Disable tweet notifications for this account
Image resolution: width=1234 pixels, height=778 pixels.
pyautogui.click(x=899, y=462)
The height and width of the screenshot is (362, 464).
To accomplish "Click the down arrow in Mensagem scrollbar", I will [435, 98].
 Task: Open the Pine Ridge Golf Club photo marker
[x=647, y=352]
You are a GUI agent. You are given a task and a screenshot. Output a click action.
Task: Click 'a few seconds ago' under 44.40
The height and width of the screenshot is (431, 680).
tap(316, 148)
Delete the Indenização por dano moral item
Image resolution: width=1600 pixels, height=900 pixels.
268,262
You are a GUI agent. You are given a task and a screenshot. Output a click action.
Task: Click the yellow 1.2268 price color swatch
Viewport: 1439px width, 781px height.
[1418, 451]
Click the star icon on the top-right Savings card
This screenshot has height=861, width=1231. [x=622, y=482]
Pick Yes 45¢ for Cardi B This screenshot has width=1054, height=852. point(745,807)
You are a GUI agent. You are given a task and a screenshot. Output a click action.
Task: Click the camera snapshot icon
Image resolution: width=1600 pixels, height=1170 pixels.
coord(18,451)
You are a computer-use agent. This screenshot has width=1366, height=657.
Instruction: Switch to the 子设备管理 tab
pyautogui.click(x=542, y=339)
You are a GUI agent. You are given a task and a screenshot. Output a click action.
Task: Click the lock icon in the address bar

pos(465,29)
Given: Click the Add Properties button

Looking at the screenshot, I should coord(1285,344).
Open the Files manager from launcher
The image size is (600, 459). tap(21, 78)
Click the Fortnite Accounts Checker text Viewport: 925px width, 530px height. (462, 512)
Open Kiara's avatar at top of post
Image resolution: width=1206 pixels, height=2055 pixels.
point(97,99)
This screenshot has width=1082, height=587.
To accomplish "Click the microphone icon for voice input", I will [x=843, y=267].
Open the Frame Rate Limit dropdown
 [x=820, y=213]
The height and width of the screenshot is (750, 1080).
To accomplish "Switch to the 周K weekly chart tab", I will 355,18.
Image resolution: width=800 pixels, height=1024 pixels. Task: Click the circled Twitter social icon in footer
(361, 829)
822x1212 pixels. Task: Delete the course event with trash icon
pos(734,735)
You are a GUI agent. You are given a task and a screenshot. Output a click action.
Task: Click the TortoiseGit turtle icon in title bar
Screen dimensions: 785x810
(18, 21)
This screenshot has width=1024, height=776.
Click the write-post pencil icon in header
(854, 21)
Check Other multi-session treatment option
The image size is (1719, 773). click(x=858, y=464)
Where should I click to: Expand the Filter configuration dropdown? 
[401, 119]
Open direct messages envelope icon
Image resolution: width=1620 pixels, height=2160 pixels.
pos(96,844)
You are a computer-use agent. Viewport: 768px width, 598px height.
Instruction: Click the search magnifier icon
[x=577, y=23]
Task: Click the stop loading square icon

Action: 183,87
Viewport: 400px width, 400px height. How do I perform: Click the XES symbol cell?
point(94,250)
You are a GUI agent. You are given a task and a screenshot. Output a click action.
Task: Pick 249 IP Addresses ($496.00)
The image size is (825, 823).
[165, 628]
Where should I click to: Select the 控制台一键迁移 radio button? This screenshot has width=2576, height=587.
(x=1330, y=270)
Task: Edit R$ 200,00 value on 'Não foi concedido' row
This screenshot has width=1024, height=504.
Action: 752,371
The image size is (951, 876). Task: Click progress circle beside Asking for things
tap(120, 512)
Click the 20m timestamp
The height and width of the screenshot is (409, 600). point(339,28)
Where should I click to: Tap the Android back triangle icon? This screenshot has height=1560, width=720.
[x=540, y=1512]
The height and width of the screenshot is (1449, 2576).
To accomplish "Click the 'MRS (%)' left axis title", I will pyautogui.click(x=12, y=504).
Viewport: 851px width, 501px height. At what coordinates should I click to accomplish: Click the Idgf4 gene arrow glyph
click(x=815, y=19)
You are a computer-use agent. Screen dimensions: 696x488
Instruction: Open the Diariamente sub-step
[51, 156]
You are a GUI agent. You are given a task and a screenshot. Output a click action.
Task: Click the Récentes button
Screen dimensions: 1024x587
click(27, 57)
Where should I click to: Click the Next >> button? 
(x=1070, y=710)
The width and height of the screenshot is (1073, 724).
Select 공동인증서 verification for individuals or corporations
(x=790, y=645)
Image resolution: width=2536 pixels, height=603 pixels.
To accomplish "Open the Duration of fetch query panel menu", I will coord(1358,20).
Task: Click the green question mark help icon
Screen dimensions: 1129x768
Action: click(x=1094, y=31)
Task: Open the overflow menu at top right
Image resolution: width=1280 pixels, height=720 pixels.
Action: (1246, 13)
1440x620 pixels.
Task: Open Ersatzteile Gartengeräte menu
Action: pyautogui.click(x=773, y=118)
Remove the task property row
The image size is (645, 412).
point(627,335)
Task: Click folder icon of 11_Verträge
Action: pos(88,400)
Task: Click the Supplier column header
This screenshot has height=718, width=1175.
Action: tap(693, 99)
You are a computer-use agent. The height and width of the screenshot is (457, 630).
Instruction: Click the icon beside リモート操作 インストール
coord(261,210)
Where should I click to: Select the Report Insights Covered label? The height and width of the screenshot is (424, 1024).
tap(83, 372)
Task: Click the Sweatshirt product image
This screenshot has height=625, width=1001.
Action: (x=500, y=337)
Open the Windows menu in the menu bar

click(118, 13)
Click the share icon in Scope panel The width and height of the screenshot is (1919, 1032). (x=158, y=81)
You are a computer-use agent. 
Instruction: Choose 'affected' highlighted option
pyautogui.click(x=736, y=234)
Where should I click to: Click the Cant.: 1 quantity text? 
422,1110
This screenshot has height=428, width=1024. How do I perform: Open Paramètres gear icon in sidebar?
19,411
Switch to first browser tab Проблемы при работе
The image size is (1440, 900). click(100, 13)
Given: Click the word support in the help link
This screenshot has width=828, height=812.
• • • • •
Assignment
Make a copy of each line in the records above that has the word "panel".

Reply
To accomplish "Open the Duration of fetch query panel menu", I will coord(1358,20).
Click the share icon in Scope panel The width and height of the screenshot is (1919, 1032). (x=158, y=81)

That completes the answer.